Just about everyone with retirement savings or a pension is a shareholder, usually via index funds. I’m not sure if you can access your voting rights for those shares, or if they’re handled by the index fund manager (who for sure is voting for profit at all costs)

[–] Tommelot@lemmy.world 31 points 2 weeks ago (2 children)

Technically speaking you're not the shareholder, but the fund is. You cannot get voting rights from owning ETFs.

[–] Bassman1805@lemmy.world 7 points 2 weeks ago (1 children)

Well, you're a shareholder in that fund. The fund is a shareholder in the end companies.

In practice, this means Vanguard/Fidelity/Schwab/etc have people whose job it is to research and vote in shareholder meetings for the companies where the fund has significant ownership. That's a big part of what the fund's expense ratio is paying for.

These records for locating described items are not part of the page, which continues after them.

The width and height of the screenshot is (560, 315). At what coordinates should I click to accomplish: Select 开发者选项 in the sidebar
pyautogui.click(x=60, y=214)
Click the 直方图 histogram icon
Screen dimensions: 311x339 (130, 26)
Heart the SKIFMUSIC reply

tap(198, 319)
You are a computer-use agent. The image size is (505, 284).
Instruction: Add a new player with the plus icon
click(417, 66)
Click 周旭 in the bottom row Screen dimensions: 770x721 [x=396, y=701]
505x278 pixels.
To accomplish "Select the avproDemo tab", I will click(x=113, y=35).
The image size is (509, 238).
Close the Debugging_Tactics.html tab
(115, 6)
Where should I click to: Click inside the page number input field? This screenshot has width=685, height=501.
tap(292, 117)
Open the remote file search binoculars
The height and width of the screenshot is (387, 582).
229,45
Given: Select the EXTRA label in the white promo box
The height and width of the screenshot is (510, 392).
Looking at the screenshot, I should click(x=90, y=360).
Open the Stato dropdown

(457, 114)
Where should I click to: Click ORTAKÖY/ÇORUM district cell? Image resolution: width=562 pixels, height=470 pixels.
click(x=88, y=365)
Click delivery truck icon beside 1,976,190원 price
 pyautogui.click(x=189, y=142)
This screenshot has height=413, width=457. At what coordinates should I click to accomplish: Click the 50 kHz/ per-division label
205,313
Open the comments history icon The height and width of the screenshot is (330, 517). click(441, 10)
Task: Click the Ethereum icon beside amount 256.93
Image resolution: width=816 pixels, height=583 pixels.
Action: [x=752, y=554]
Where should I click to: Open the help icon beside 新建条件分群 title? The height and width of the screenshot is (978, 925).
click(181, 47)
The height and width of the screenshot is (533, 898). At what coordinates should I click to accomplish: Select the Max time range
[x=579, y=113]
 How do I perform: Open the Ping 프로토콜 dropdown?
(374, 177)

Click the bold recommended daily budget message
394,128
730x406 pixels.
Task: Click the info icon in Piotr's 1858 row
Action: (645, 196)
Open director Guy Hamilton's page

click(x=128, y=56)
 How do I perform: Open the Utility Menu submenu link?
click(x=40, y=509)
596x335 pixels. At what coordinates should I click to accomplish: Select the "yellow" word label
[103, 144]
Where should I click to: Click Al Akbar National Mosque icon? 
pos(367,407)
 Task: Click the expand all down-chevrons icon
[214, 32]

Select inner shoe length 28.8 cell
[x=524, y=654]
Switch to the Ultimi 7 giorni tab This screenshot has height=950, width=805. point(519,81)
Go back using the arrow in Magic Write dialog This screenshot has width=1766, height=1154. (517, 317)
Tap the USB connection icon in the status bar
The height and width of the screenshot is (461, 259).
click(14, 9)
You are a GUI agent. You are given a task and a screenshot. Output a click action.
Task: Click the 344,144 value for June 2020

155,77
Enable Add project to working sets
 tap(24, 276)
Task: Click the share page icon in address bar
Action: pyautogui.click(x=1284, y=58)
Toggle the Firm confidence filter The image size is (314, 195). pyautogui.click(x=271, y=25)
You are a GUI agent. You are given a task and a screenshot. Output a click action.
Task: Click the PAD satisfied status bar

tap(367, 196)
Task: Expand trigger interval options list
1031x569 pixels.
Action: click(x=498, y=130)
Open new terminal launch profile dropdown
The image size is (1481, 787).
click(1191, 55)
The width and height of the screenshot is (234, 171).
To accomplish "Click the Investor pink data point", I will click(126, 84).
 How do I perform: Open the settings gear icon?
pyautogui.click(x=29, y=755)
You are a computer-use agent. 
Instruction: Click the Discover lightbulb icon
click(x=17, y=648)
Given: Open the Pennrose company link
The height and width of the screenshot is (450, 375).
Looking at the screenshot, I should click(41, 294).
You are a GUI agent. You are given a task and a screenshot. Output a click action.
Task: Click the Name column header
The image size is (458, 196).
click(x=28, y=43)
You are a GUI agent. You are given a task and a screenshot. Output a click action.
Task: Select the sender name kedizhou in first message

[–] diabetic_porcupine@lemmy.world 1 points 2 weeks ago

The fund is a product

[–] ParlimentOfDoom@piefed.zip 1 points 2 weeks ago

Many of them do, in fact, extend the ability to vote for your weighted portion to you.

[–] brygphilomena@lemmy.dbzer0.com 13 points 2 weeks ago

Typically, no. You don't get to vote for an index or mutual fund.

I've found stocks to be a fun thing to kind of collect. That company seems fun and stocks are $34. Eh, I'll buy one. And then just forget I have it. I don't do day trading or anything like that. So it's low stress and unless you are trying to buy a lot, relatively cheap. Occasionally you'll even get 24 cents back!

Lol, Imma call the CEO of index funds.